===== DOCUMENT EXCERPT =====
The BIG DATA in the Malaysian Cohort Project

Everyone is talking about Big Data nowadays and many want to get their hands on big data. One of the major sources of big data is within the health industry. Hospitals which have implemented the electronic medical record (EMR) system will have big data stored in their databases. Those hospitals which are still using paper-based medical records should move towards EMR, otherwise their ‘big data’ will not be able to be harnessed and analysed effectively.

The simplest definition for big data is that the data is too large to fit into a laptop or a desktop even those with the largest memory. In most cases, the data is stored in large databases with proper back-up and security framework. Of course the famous statement about the 5Vs of big data: volume, velocity, variety, veracity and value. The last V, representing value, is perhaps the one that matters the most.

The Malaysian Cohort project certainly has big data. To start with, we have the baseline recruitment data for 106,527 participants. By all accounts this the largest set of collection of health related data in Malaysia. Each participant has more than 2000 data points collected from the questionnaire, biophysical measurement and blood tests. The address of each participant is also mapped onto the geographical information system (GIS).
===== RECORD EXCERPTS =====
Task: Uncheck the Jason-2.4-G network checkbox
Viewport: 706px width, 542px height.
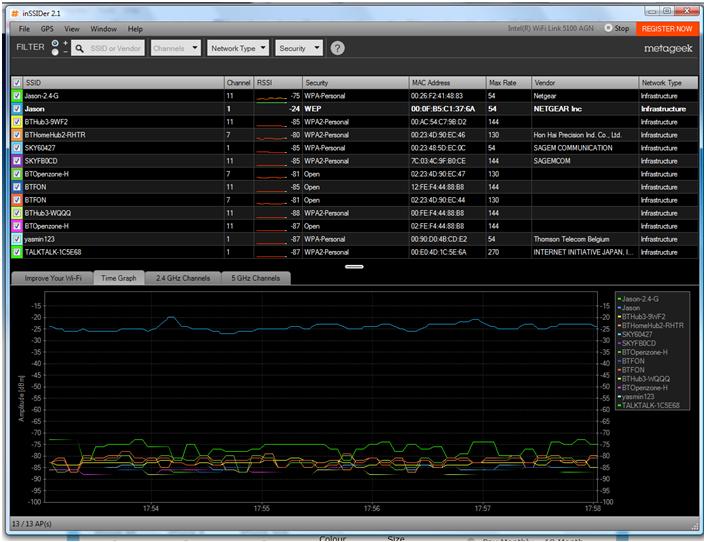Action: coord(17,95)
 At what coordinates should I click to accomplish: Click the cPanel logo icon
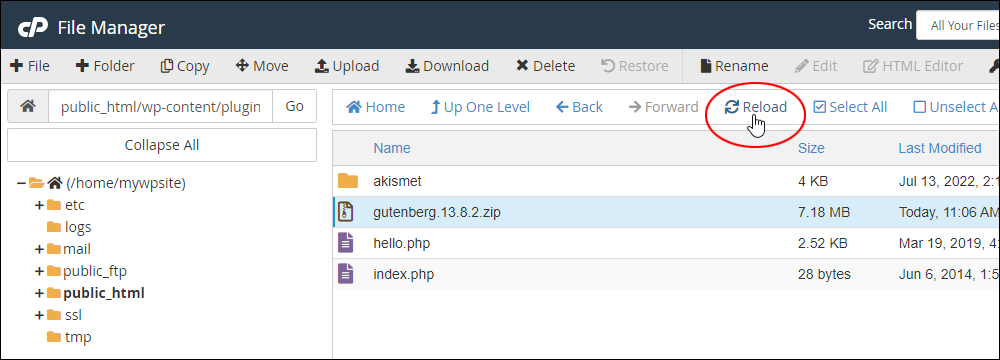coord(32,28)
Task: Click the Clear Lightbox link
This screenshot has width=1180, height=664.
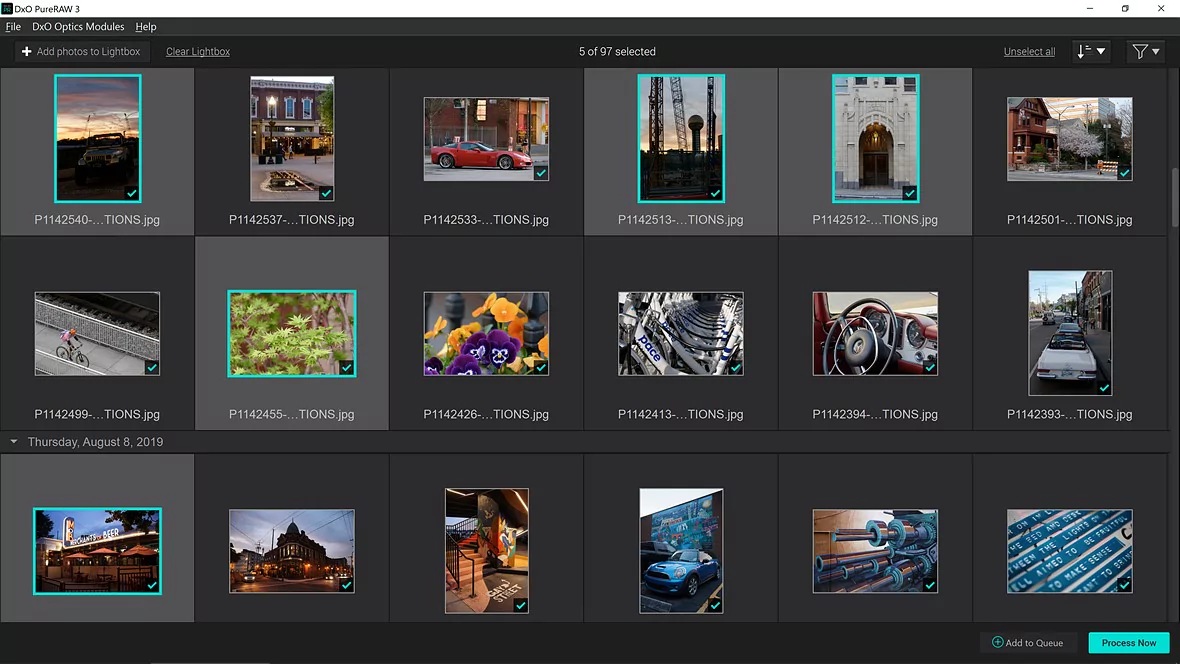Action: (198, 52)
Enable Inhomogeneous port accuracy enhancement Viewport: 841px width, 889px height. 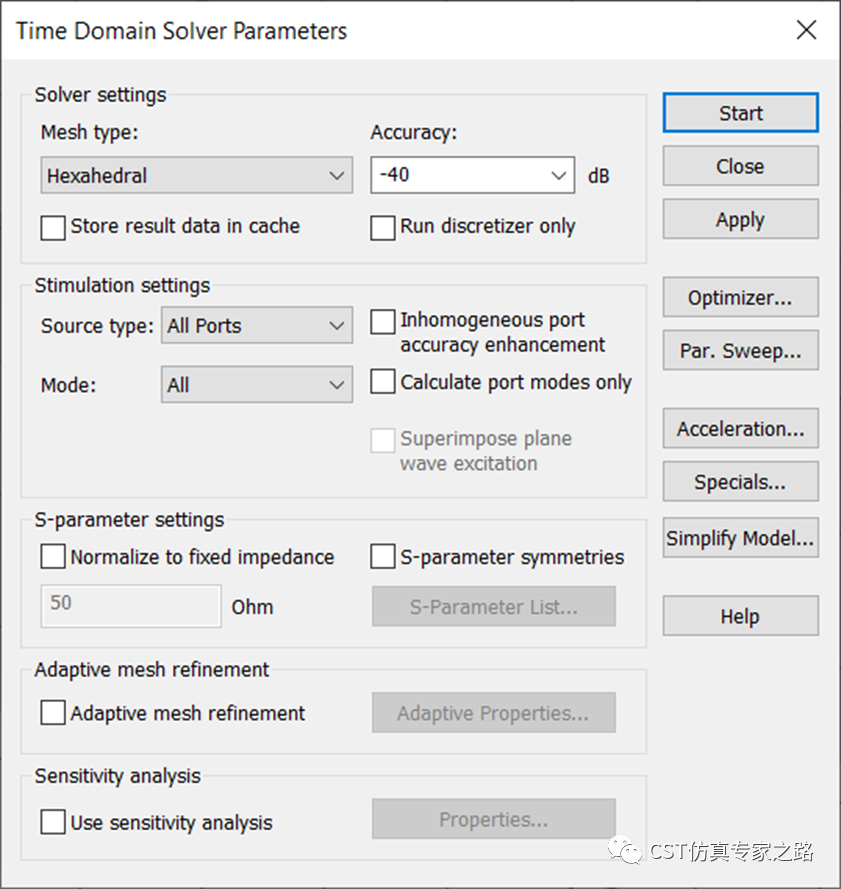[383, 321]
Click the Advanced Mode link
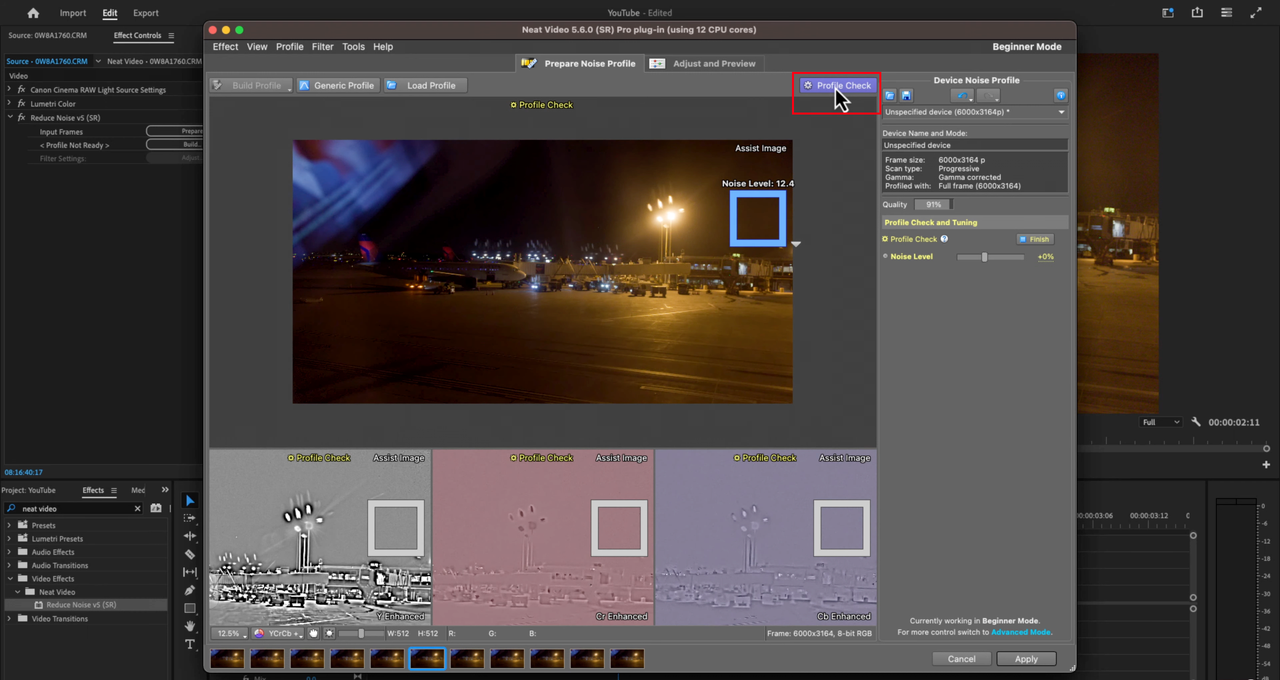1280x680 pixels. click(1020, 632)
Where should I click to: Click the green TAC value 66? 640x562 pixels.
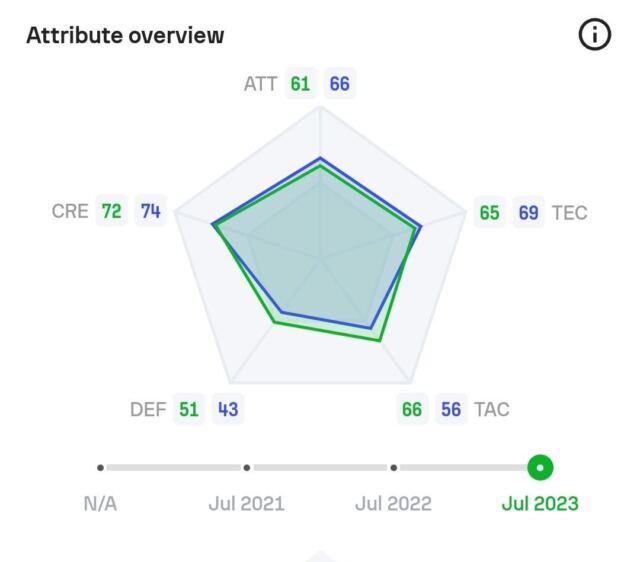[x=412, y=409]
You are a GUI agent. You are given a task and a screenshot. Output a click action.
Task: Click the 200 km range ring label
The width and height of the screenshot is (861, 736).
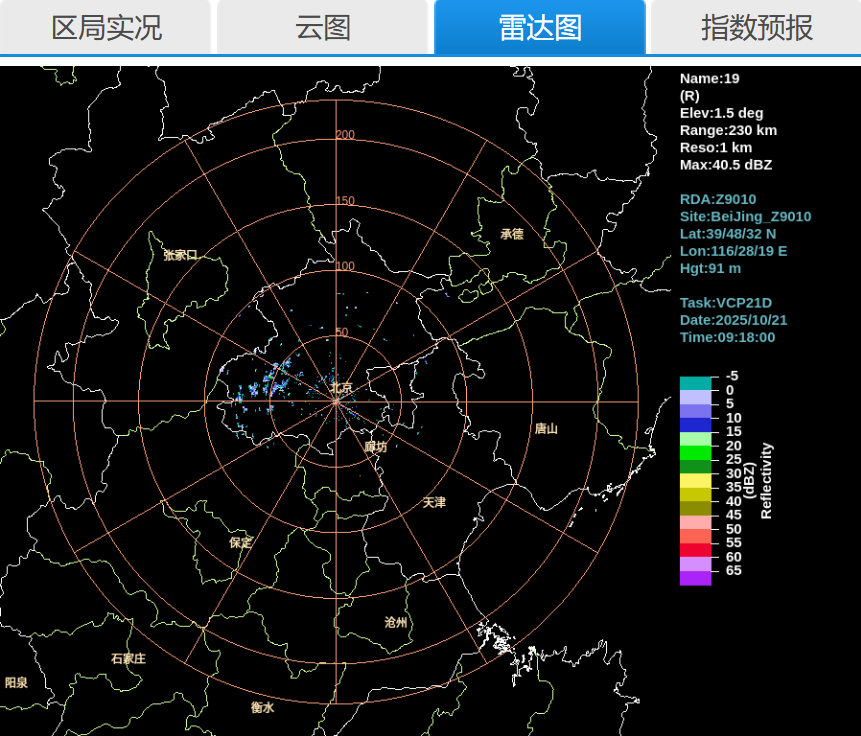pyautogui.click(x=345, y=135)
=====
CHECK YOUR UNDERSTANDING:
a - According to the text on big data in the Malaysian Cohort project, for how many participants does the project hold baseline recruitment data?
b - Duplicate everything in the text on big data in the Malaysian Cohort project from "The Malaysian Cohort project certainly" down to "information system (GIS).".

TASK SOLUTIONS:
a - 106,527 participants.

b -
The Malaysian Cohort project certainly has big data. To start with, we have the baseline recruitment data for 106,527 participants. By all accounts this the largest set of collection of health related data in Malaysia. Each participant has more than 2000 data points collected from the questionnaire, biophysical measurement and blood tests. The address of each participant is also mapped onto the geographical information system (GIS).